Jonathan Katz is the director of the Maryland Cybersecurity Center, as well as a professor in the Department of Computer Science at the University of Maryland with a joint appointment in UMIACS. He received undergraduate degrees in chemistry and mathematics from MIT in 1996, and a PhD in computer science from Columbia University in 2002. He has held visiting appointments at UCLA (Los Angeles, CA), Ecole Normale Superieure (Paris, France), and the IBM T.J. Watson Research Center (Hawthorne, NY). He was a member of the DARPA Computer Science Study Group from 2009-2011.

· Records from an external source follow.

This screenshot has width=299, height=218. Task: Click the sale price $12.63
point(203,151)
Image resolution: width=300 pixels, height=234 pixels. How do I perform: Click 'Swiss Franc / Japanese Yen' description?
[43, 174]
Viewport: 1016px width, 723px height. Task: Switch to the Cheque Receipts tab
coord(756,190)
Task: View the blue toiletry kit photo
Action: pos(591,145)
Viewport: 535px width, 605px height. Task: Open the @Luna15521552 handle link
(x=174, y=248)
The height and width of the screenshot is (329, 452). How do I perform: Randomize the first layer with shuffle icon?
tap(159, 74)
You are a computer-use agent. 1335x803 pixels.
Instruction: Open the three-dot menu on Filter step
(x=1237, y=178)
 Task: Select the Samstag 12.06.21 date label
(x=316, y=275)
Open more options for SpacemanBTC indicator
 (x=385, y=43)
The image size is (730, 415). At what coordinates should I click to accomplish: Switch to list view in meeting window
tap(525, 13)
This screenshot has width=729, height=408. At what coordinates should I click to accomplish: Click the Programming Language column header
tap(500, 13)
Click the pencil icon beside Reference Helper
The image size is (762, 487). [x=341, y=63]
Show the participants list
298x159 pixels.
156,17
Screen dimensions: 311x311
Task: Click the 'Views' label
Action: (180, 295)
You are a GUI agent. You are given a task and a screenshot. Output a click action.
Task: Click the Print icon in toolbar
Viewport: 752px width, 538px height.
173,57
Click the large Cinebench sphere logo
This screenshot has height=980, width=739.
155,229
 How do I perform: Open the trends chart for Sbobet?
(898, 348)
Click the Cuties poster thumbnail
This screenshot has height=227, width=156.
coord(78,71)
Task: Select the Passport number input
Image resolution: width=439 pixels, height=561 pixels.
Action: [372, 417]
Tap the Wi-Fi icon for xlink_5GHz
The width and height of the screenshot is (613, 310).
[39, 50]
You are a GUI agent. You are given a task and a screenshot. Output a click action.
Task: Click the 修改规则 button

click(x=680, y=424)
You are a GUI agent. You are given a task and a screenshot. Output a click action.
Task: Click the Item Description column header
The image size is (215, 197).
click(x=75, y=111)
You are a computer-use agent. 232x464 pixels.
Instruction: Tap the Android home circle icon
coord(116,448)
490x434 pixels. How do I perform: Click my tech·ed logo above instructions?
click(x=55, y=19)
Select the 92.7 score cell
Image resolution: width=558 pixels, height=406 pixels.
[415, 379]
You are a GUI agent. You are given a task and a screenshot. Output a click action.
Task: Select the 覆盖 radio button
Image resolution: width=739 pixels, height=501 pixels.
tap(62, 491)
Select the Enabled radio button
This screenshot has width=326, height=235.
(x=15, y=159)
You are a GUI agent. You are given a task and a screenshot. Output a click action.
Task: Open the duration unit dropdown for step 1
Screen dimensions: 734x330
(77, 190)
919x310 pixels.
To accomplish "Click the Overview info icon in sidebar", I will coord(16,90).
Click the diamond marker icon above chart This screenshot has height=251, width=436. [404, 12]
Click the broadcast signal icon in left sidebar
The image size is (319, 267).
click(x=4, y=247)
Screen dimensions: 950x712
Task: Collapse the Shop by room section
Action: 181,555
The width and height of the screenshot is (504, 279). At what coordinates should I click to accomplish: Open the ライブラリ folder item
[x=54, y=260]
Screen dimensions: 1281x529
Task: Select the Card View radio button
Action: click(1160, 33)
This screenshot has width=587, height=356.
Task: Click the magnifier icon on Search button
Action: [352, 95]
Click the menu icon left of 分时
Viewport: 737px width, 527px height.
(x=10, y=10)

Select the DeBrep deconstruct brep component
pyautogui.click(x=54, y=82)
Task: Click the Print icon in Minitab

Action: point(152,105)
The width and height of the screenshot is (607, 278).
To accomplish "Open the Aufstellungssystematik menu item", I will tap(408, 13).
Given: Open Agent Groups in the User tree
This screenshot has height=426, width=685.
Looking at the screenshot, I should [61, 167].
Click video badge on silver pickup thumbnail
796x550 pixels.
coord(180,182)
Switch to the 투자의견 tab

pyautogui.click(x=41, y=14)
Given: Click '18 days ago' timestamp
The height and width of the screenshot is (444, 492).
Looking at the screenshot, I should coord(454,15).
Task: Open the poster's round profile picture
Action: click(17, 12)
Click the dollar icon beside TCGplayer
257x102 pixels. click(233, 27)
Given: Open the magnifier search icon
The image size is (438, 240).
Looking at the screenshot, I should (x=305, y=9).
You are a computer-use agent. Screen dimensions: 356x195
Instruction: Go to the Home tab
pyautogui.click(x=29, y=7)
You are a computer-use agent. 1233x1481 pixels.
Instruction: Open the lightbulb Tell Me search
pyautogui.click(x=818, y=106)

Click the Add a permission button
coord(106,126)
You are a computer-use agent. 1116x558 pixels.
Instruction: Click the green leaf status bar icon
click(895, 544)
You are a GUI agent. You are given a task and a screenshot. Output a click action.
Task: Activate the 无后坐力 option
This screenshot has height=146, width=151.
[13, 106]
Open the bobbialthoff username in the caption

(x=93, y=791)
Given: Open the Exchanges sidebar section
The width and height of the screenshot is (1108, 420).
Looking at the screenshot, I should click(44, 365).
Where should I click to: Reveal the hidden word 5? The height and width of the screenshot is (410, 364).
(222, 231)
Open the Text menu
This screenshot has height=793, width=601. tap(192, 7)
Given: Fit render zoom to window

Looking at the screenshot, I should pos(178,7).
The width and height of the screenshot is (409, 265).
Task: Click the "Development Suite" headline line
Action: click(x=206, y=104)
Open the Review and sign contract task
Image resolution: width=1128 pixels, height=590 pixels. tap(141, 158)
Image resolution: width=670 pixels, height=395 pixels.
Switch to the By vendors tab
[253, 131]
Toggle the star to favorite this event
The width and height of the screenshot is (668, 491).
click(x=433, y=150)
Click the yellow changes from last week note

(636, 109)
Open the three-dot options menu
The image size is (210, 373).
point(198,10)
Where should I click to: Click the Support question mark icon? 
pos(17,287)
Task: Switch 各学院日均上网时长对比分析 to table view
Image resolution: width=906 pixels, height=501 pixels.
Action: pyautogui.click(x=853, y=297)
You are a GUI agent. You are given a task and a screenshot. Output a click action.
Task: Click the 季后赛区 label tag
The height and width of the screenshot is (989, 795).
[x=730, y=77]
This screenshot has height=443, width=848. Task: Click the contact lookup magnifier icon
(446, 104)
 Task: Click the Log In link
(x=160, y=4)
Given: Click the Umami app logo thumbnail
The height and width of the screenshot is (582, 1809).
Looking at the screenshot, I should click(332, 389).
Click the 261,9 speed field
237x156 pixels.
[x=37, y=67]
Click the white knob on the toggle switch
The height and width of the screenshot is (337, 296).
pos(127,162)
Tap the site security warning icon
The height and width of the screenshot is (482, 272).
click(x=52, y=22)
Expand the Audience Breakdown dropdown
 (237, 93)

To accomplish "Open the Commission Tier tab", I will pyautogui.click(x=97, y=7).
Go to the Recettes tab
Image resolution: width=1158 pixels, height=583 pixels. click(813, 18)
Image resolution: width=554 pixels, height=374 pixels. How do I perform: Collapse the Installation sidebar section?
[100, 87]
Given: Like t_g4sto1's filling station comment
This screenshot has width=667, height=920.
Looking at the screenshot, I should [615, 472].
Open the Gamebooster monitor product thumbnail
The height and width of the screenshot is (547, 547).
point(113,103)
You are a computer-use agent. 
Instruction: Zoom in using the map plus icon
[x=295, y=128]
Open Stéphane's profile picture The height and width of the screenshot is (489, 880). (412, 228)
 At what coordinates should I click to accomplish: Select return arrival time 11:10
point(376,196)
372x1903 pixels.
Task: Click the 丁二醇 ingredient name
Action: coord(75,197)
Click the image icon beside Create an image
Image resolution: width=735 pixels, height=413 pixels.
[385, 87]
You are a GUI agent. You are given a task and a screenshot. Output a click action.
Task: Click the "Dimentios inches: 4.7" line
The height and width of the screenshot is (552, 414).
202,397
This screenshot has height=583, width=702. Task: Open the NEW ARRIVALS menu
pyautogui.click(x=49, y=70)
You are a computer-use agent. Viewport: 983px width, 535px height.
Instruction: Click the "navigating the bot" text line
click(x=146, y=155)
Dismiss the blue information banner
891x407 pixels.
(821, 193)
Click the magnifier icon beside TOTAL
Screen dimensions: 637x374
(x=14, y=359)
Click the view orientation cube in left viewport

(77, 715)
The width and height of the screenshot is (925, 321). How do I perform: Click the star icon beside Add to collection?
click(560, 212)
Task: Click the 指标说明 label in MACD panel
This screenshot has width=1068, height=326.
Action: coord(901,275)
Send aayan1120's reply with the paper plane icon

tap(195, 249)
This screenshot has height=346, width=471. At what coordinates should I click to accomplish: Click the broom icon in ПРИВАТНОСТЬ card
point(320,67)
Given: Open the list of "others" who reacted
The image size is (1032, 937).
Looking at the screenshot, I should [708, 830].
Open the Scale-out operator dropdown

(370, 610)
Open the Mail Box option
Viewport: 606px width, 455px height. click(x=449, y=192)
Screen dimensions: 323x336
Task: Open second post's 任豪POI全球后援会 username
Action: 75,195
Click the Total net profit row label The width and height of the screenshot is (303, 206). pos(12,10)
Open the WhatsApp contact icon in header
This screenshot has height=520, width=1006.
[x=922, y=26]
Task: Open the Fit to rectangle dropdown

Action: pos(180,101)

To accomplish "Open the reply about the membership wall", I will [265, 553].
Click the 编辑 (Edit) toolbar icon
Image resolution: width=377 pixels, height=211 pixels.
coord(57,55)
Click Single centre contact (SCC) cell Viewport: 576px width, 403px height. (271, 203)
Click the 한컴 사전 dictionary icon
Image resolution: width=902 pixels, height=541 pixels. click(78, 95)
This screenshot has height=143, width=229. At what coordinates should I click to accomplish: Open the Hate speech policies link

Prof. Katz's research interests lie broadly in the areas of cryptography, computer and network security, and science of cybersecurity, with his most recent work focusing on secure multi-party computation, statistical data privacy, and research at the intersection of programming-language security and cryptography. He has published over 100 refereed articles, and has co-authored the widely used undergraduate textbook "Introduction to Modern Cryptography" (CRC Press, 2007) as well as a monograph on digital signature schemes (Springer, 2010).
CO-PI
Michel Cukier is the director for the Advanced Cybersecurity Experience for Students (ACES) and the associate director for education for the Maryland Cybersecurity Center. He also an associate professor of reliability engineering with a joint appointment in the Department of Mechanical Engineering. His research covers dependability and security issues. His latest research focuses on the empirical quantification of cybersecurity. He has published more than 70 papers in journals and refereed conference proceedings in those areas.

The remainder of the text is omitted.